Perhaps one could call Ticciati’s approach that of a sound hiker who constantly calls up and links new, episodic images that only come together in retrospect. Christian Thielemann, who had also had Strauss’s “Four Last Songs” in the program with the Berlin Philharmonic on the previous evenings, would then be a pilot who knows the route from the start and thinks of his flight from the end. In this case, of course, that did not apply to the program as a whole, where Strauss was stylistically embedded between the voluptuous, world-renouncing orchestral pieces from Richard Wagner’s “Parsifal” and Hans Pfitzner’s “Palestrina” – a whole paradise garden of blossoming Philharmonic sounds – but then the whole thing with Arnold Schönberg’s The kaleidoscopically chopped up orchestral adaptation of the Bach organ piece BWV 552 was followed by a conclusion that was also performed with powerful sound and verve, but was only mediocre in substance.
And it did not even apply to the song cycle as a whole, which in its sequence and meaningful titles is a subsequent publishing mystification (in fact, Strauss continued to compose even after the “last songs”) – but all the more so in the tension of each individual setting. When Thielemann kept the autumnal, twilight luxuries of the strings, woodwinds and horn lines sung in relaxed tempos in a lively flow on the one hand, but also carefully dampened them again and again, this probably served the goal of not emphasizing the flow of sound untimely to tear it apart and, as it were, still keep a reserve in reserve. Camilla Nylund as a singer, without whose empathy such a concept would not work, but who could also benefit from such warming clothing, thanked him in her own way: in some places she was so reserved that her voice literally blended into the orchestral sound as a glowing magic colour melted down.

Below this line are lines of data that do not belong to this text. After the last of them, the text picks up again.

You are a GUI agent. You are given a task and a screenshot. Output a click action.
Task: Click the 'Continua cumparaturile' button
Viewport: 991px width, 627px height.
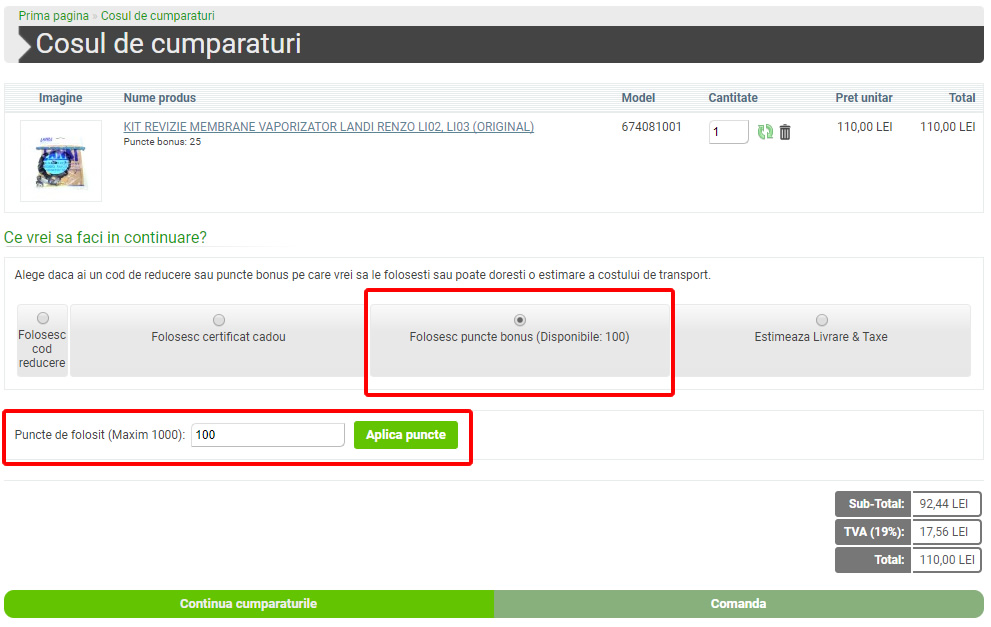pyautogui.click(x=248, y=604)
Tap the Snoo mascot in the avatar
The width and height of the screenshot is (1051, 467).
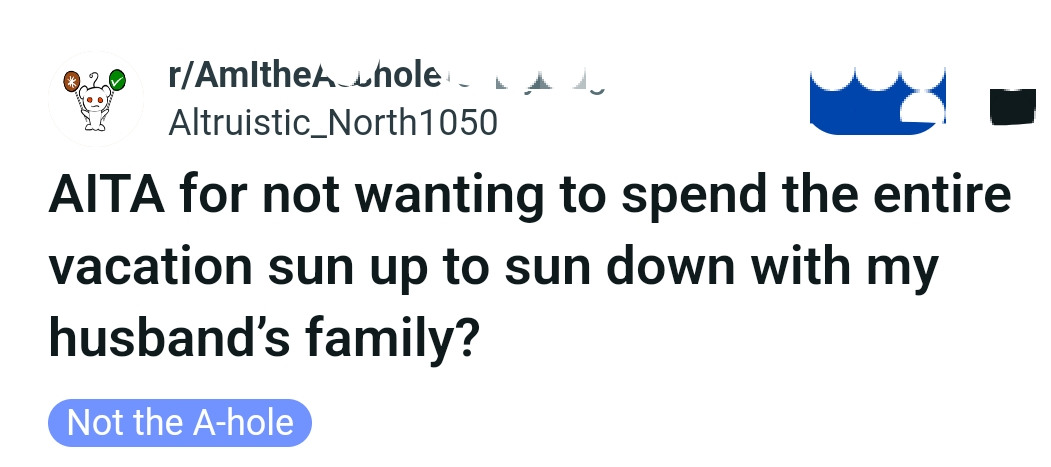[x=95, y=107]
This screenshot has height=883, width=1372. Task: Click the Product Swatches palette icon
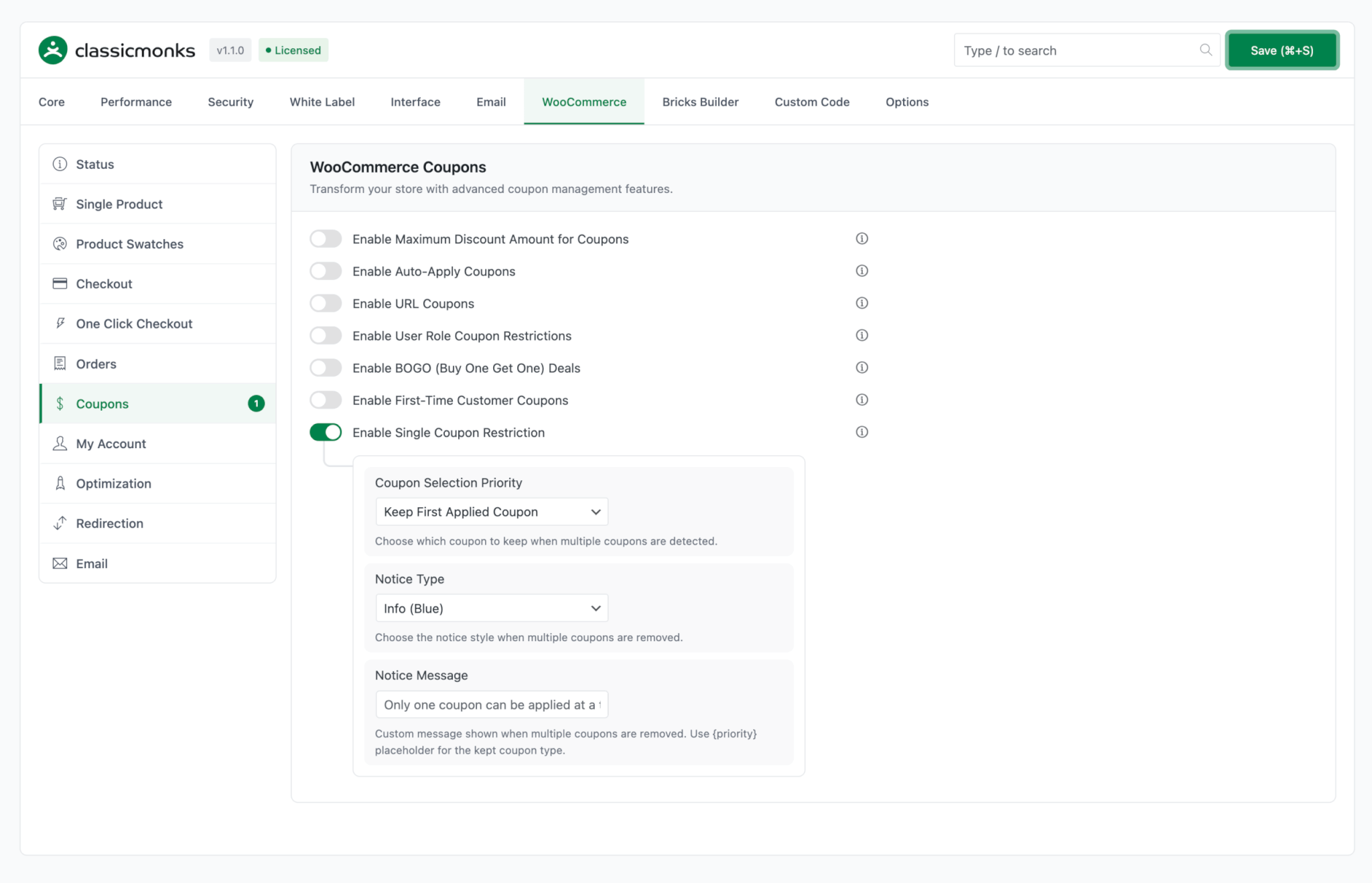pos(60,244)
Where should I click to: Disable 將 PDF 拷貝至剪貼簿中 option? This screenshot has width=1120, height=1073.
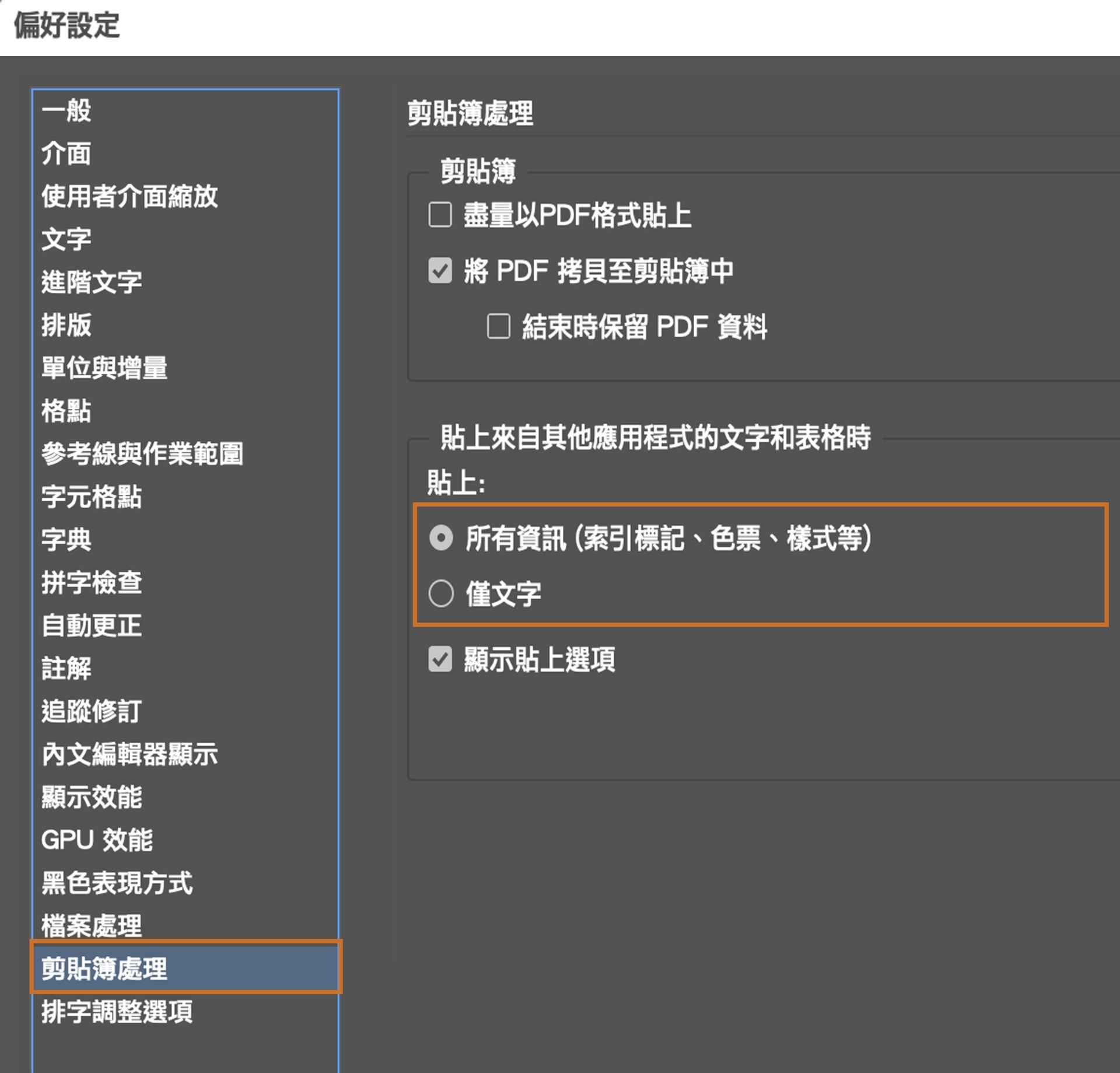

It was tones of disappearing, falling silent and losing oneself that increasingly shaped the sound space and atmosphere after the introductory “Spring” in its melismus-spiked exuberance seemed a bit strained as a kind of stage-like outside view. But then came the end of the lines of a completely internalized introspection like in the “dying garden dream”, the movingly longing violin solo of the third song was reflected in the soprano’s voice like a silhouette and the mood of a melancholic and yet relaxed and grateful deepened more and more Having lived through everything until the final “Afterglow”: Here those “escape from the world and perfection” with which the composer had sent his hero into retirement as a game model fifty years earlier became a lived-through and sung-out reality.
Such tones were also found in the DSO Concerto: hardly in Strauss, but in Vilde Frang’s touching, introverted, passionate singing of Edward Elgar’s Violin Concerto in B minor.